◆ **Stored data**:
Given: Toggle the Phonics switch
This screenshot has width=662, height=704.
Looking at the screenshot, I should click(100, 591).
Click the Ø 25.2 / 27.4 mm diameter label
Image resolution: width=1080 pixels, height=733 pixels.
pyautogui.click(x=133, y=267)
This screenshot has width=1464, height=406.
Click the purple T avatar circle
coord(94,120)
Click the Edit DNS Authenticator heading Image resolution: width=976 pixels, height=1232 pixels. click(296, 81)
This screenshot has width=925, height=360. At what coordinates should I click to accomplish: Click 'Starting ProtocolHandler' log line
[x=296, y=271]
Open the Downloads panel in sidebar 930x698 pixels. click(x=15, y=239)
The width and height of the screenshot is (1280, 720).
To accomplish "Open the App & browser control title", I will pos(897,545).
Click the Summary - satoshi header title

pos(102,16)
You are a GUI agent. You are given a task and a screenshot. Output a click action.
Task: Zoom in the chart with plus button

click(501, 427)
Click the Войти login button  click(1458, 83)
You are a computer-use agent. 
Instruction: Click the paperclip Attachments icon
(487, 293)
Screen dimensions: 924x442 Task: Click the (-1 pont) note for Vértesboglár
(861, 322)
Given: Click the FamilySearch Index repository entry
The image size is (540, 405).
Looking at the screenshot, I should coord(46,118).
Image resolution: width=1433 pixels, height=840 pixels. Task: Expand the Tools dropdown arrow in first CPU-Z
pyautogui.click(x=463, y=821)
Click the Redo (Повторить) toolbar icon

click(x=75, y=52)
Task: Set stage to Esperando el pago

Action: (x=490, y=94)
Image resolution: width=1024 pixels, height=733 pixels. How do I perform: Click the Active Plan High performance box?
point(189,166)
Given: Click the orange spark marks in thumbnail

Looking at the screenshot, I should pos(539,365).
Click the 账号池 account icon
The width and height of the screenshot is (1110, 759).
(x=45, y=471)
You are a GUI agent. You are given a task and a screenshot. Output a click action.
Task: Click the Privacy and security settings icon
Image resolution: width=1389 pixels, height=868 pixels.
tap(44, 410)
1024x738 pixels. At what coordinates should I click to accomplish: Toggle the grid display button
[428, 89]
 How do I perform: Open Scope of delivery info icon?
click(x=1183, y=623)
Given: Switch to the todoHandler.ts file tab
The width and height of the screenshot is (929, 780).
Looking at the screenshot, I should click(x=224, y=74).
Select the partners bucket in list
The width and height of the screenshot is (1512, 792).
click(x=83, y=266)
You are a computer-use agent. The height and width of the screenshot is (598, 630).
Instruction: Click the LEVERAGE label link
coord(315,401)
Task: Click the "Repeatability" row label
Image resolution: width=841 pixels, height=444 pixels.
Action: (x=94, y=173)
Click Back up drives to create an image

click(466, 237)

◆ **WHAT YOU ARE ASKED TO DO**:
After finding the line that contains "How do I perform: Open" in the records above, copy that line and each one after it exactly, through the final line.

◆ **SOLUTION FOR THIS EXERCISE**:
 How do I perform: Open Scope of delivery info icon?
click(x=1183, y=623)
Given: Switch to the todoHandler.ts file tab
The width and height of the screenshot is (929, 780).
Looking at the screenshot, I should click(x=224, y=74).
Select the partners bucket in list
The width and height of the screenshot is (1512, 792).
click(x=83, y=266)
You are a computer-use agent. The height and width of the screenshot is (598, 630).
Instruction: Click the LEVERAGE label link
coord(315,401)
Task: Click the "Repeatability" row label
Image resolution: width=841 pixels, height=444 pixels.
Action: (x=94, y=173)
Click Back up drives to create an image

click(466, 237)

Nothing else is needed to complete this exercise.